Exercise directions: For this exercise, reproduce only the lines from the one holding "Instruction: Click the Продвигать" through the final line of the data below, exactly, and omit pictures.

[Start of section]

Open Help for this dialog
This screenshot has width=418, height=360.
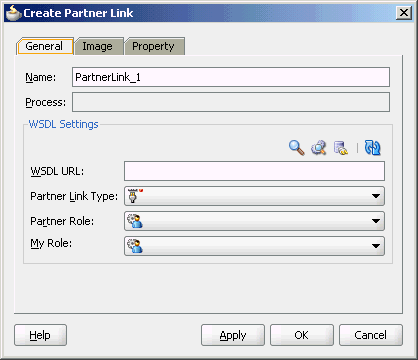point(40,335)
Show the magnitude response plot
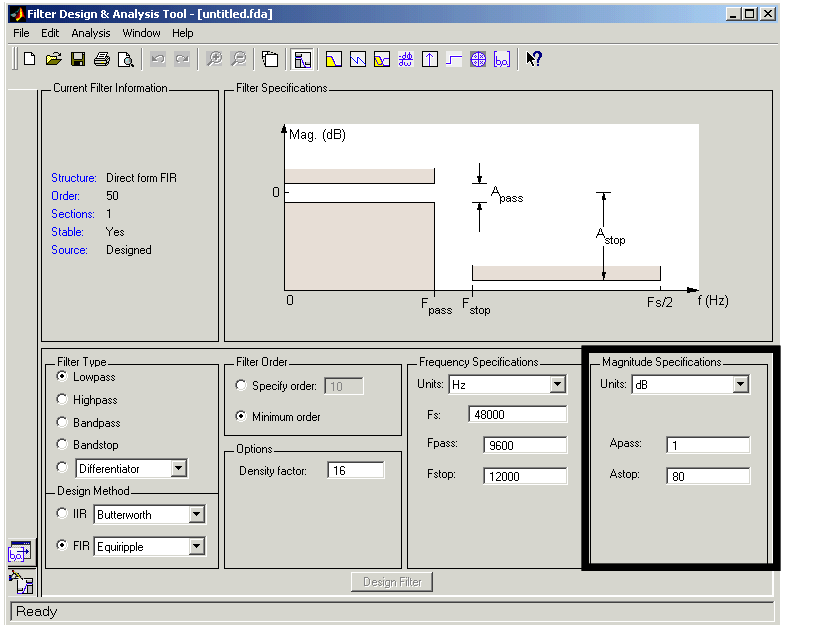Image resolution: width=814 pixels, height=625 pixels. (334, 59)
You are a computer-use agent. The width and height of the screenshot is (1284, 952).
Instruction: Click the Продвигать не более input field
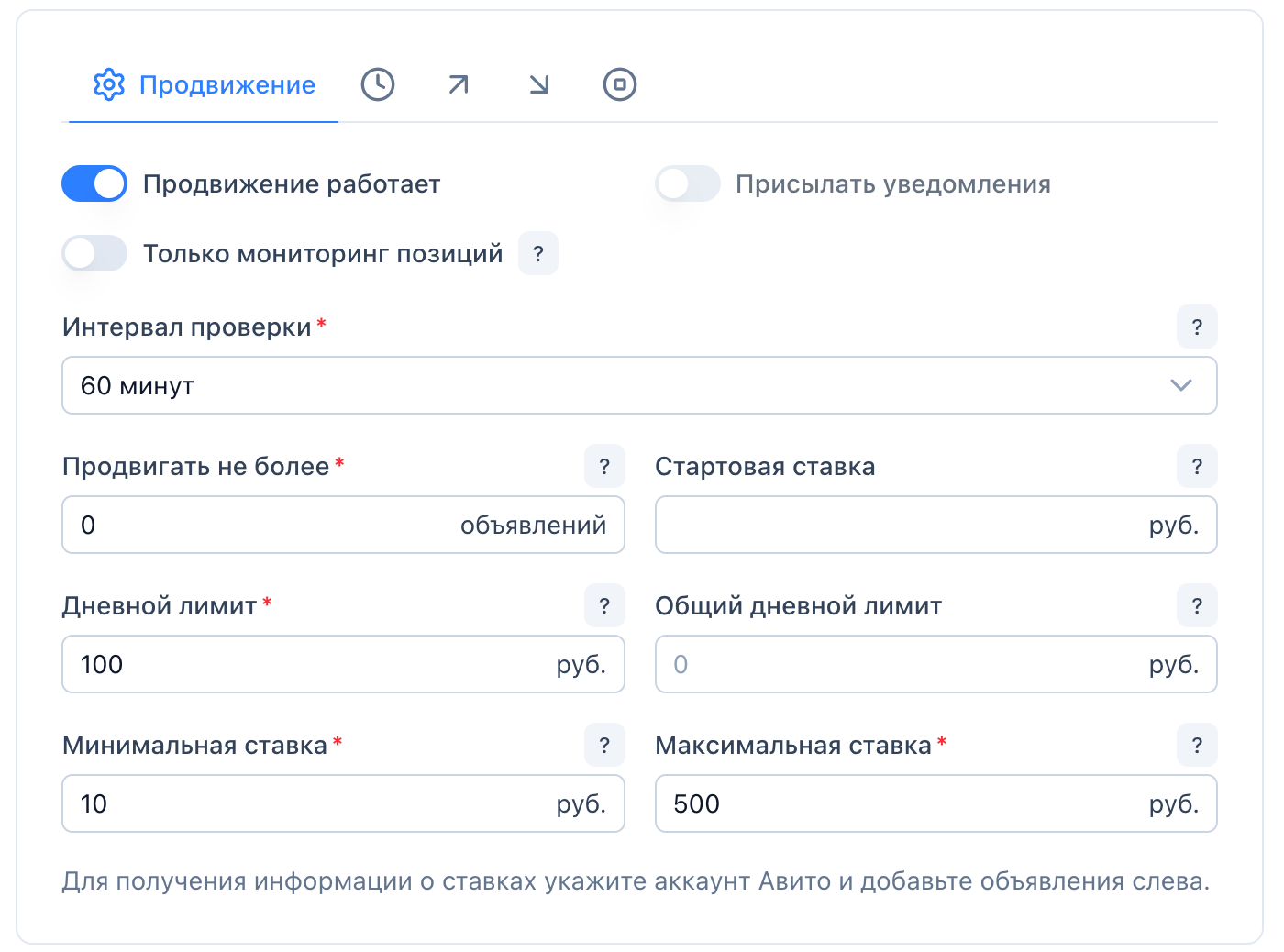pos(266,525)
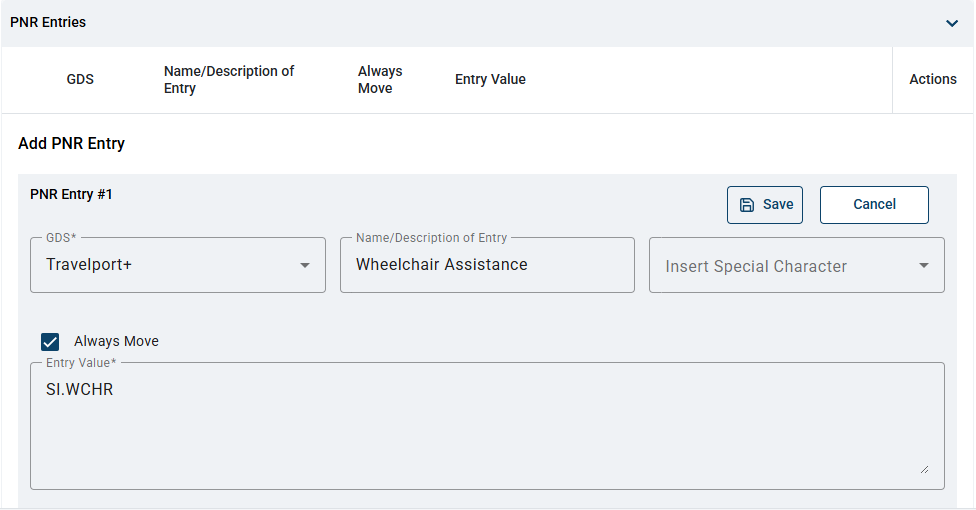Click the Always Move checkbox label
Image resolution: width=976 pixels, height=510 pixels.
tap(116, 341)
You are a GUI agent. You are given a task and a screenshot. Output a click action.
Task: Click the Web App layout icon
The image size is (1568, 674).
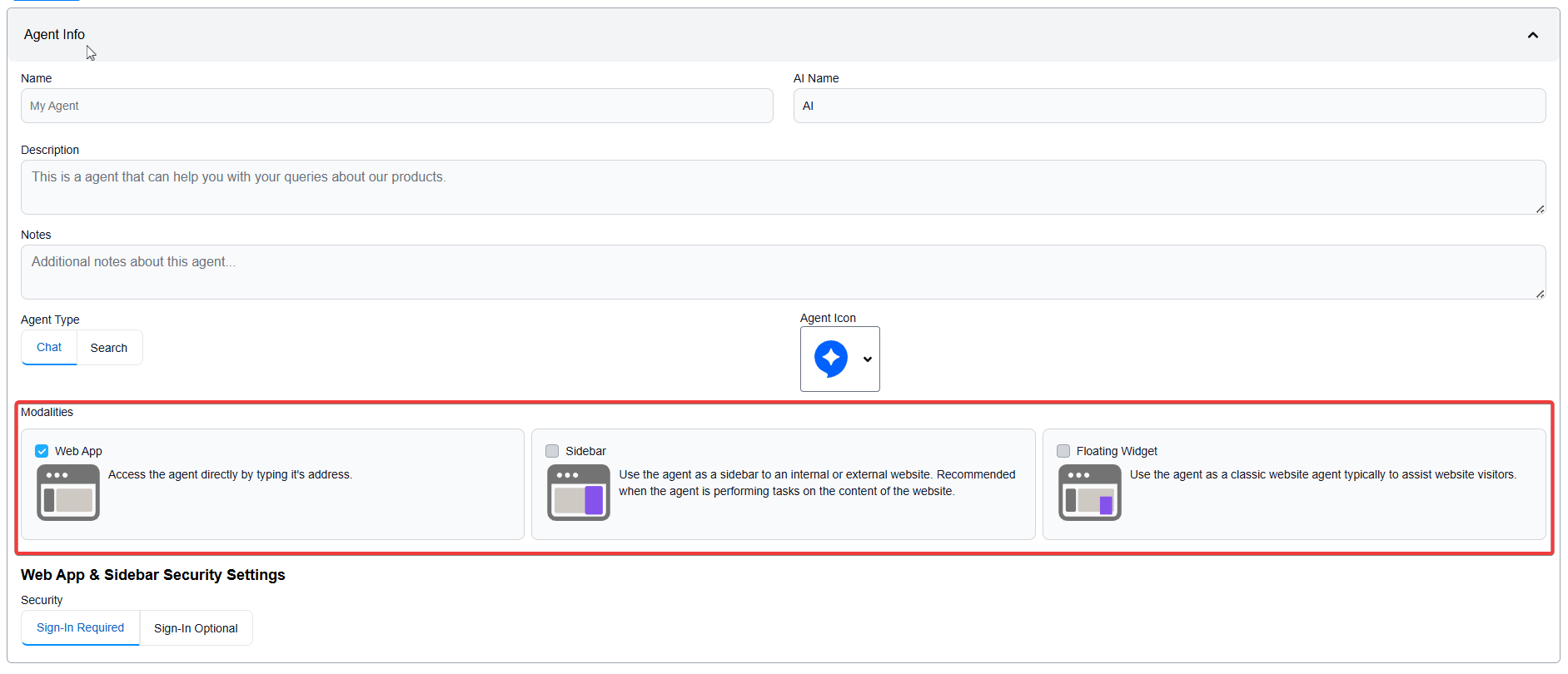68,493
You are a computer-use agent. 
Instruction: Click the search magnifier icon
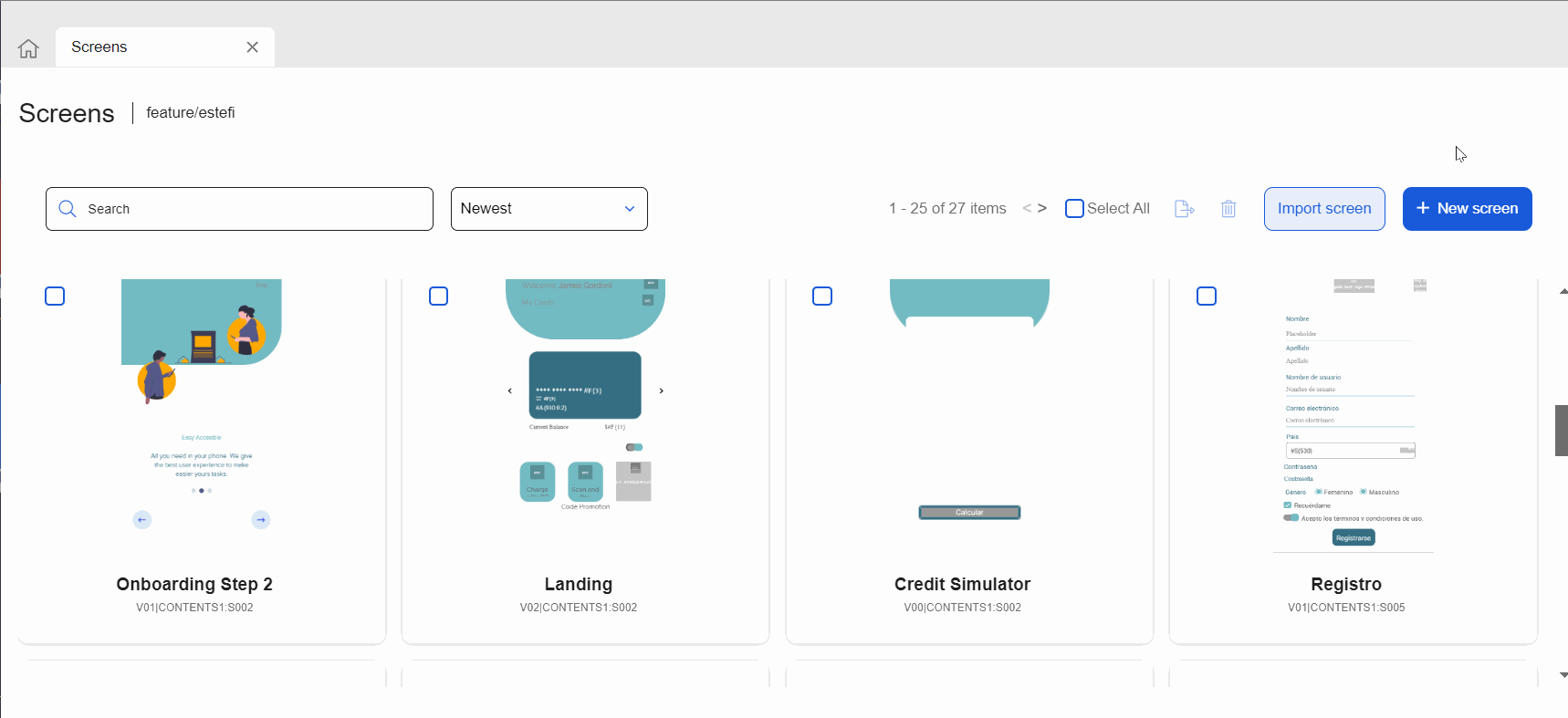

[End of section]

Answer to the problem:
Instruction: Click the Продвигать не более input field
pos(266,525)
Click the Always Move checkbox label
Image resolution: width=976 pixels, height=510 pixels.
tap(116, 341)
You are a GUI agent. You are given a task and a screenshot. Output a click action.
Task: Click the Web App layout icon
The image size is (1568, 674).
68,493
You are a computer-use agent. 
Instruction: Click the search magnifier icon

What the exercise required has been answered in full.